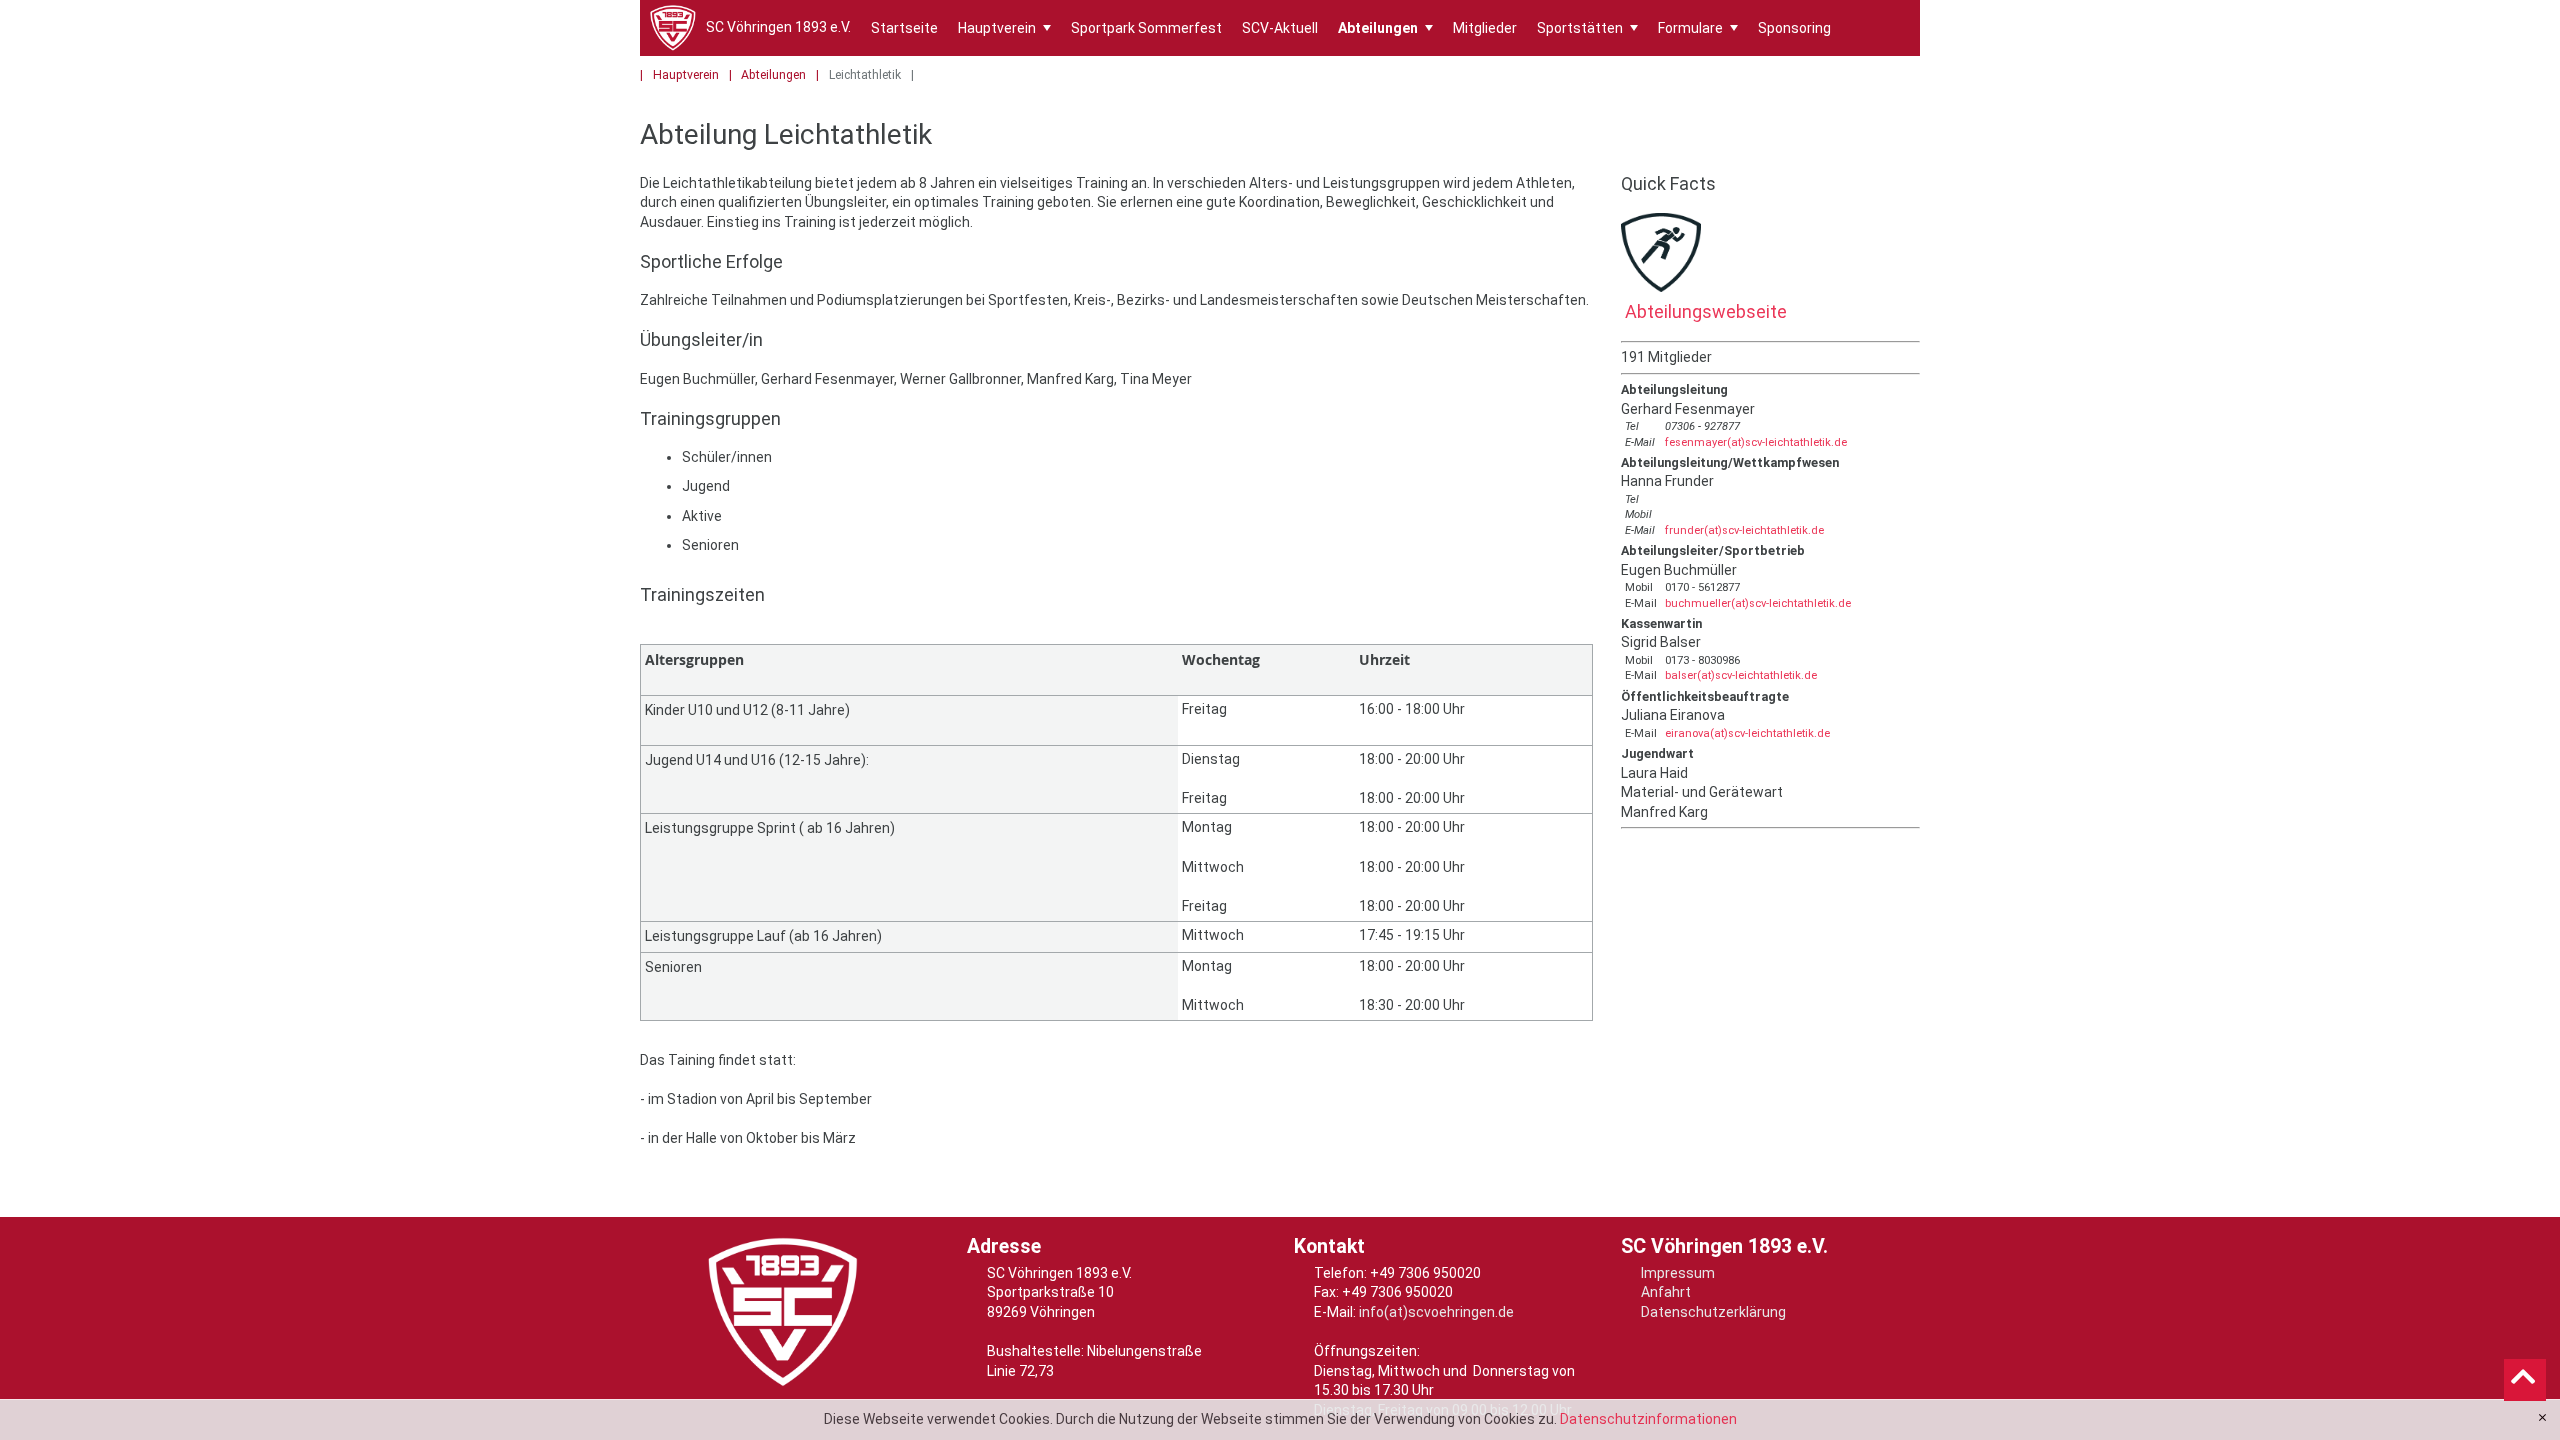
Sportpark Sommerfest (1146, 28)
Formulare (1698, 28)
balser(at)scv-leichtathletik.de (1741, 675)
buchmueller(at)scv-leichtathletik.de (1758, 603)
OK (2542, 1418)
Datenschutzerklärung (1713, 1312)
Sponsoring (1794, 28)
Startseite (904, 28)
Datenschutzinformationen (1648, 1419)
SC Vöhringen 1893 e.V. (778, 27)
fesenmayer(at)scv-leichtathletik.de (1756, 442)
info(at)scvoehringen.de (1436, 1312)
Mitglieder (1485, 28)
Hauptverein (1004, 28)
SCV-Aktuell (1280, 28)
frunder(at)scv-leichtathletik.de (1744, 530)
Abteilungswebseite (1704, 311)
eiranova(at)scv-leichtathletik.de (1747, 733)
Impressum (1678, 1273)
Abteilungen (1385, 28)
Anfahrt (1666, 1292)
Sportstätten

## Exercise instructions
The answer should be the records above, unchanged, with the pictures omitted.

## Final answer
Sportpark Sommerfest (1146, 28)
Formulare (1698, 28)
balser(at)scv-leichtathletik.de (1741, 675)
buchmueller(at)scv-leichtathletik.de (1758, 603)
OK (2542, 1418)
Datenschutzerklärung (1713, 1312)
Sponsoring (1794, 28)
Startseite (904, 28)
Datenschutzinformationen (1648, 1419)
SC Vöhringen 1893 e.V. (778, 27)
fesenmayer(at)scv-leichtathletik.de (1756, 442)
info(at)scvoehringen.de (1436, 1312)
Mitglieder (1485, 28)
Hauptverein (1004, 28)
SCV-Aktuell (1280, 28)
frunder(at)scv-leichtathletik.de (1744, 530)
Abteilungswebseite (1704, 311)
eiranova(at)scv-leichtathletik.de (1747, 733)
Impressum (1678, 1273)
Abteilungen (1385, 28)
Anfahrt (1666, 1292)
Sportstätten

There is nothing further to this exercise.